Bruner-Tran also said that lifestyle factors can exacerbate ailments linked to Agent Orange.


“Dioxin is one very major hit to your body and your health and then choices that you make are probably going to make that manifest either earlier, or make it manifest more severely,” she said.


Tyner said that “pretty much everyone” in the Orange Heart Medal Foundation abused substances to cope with war trauma.


“I’ll be honest with you, pretty much everyone at this table, we become alcoholics. We drank, we worked, and we drank, so we had no feelings,” he said.


The horrors Vietnam veterans endured while in service, Agent Orange exposure included, live in their minds and bodies and while some of them admit to having intense fear of the war before they went to Vietnam, they say that it is impossible to know how one will react to such horrors until they are actually living them.

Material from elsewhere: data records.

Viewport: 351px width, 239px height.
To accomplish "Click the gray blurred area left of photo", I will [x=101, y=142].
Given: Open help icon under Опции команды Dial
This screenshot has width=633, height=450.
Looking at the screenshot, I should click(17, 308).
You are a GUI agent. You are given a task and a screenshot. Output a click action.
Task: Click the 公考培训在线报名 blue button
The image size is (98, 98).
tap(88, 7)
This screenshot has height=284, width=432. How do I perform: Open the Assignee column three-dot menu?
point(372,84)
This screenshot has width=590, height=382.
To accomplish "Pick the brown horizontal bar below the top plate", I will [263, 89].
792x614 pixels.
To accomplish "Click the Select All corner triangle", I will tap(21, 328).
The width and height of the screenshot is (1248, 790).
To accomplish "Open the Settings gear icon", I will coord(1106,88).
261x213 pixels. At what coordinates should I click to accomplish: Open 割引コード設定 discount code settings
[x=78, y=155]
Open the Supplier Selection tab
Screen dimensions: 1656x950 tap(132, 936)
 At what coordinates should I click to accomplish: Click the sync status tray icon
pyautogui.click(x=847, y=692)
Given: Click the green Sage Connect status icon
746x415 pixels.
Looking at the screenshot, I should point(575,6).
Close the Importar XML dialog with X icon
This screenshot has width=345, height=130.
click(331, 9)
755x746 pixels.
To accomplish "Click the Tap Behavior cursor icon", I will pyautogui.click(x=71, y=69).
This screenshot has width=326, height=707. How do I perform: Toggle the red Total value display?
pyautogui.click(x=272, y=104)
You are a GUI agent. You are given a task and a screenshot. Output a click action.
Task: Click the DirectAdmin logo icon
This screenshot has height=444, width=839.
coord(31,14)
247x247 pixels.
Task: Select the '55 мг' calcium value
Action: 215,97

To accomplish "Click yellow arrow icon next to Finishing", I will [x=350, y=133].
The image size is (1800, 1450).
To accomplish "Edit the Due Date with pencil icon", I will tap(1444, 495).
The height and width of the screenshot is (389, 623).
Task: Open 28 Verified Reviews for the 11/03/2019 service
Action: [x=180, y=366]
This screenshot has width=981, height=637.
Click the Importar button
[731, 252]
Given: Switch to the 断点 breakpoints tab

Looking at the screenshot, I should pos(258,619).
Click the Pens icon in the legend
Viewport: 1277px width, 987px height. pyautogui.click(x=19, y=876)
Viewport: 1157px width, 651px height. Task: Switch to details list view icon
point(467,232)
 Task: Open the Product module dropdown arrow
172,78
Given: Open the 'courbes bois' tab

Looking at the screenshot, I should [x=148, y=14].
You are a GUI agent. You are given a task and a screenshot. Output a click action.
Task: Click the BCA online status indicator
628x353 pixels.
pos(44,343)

“When you’re under attack, there are these guys that are real macho, but when you come under attack, you find out who is actually macho,” Lewis said. “The ones that walked around macho were the first ones in the bunker.”


Deborah Lee Lewis, Roddy Lewis’ wife, encourages him to wear his Vietnam veteran hat often because such veterans are treated with more respect these days and she wants him to be thanked and to connect with other veterans.


“[Roddy Lewis] has relationships with all those guys, and they have their meetings and they talk and it's been wonderful for them,” she said. “And I think that's helped him a great deal.”


Other Agents


The U.S. Department of Veteran Affairs lists the war as officially spanning from August 1964 to May 1975 but herbicide spraying activity was from 1962 to 1971 in Operation Ranch Hand.


During the operation, according to veteran affairs, the U.S. Air Force sprayed 20 million gallons of various kinds of herbicides including Agent Blue, Agent Purple and Agent White.


Agent Blue contained cacodylic acid and about 4 million gallons were sprayed to destroy rice. It has been linked to bladder cancer.


Agent Purple had components that are linked to dioxin as a byproduct.


Agent White was used after Agent Orange spraying was ceased. It was used as an herbicide to clear woody areas.


Support, other resources


Veterans are encouraged to attend the Wednesday meetings at the cafe. Any Vietnam-era veteran or family member can apply for an Orange Heart Medal at orangeheartmedal.org.


Veterans can also learn how to file a claim for compensation from Veterans Affairs at va.gov.


U.S. Navy Vietnam veteran Ken Gamble of Tennessee founded the Orange Heart Medal Foundation in 2018. He suffered from Agent Orange-related cancer and post-traumatic stress disorder, according to the foundation’s website. The foundation has funded memorial wall in Springfield, Tennessee with the names of those impacted by Agent Orange from 1955 to 1975.


There is an annual gathering at the wall in March.


Janet Morgan contributed to this report.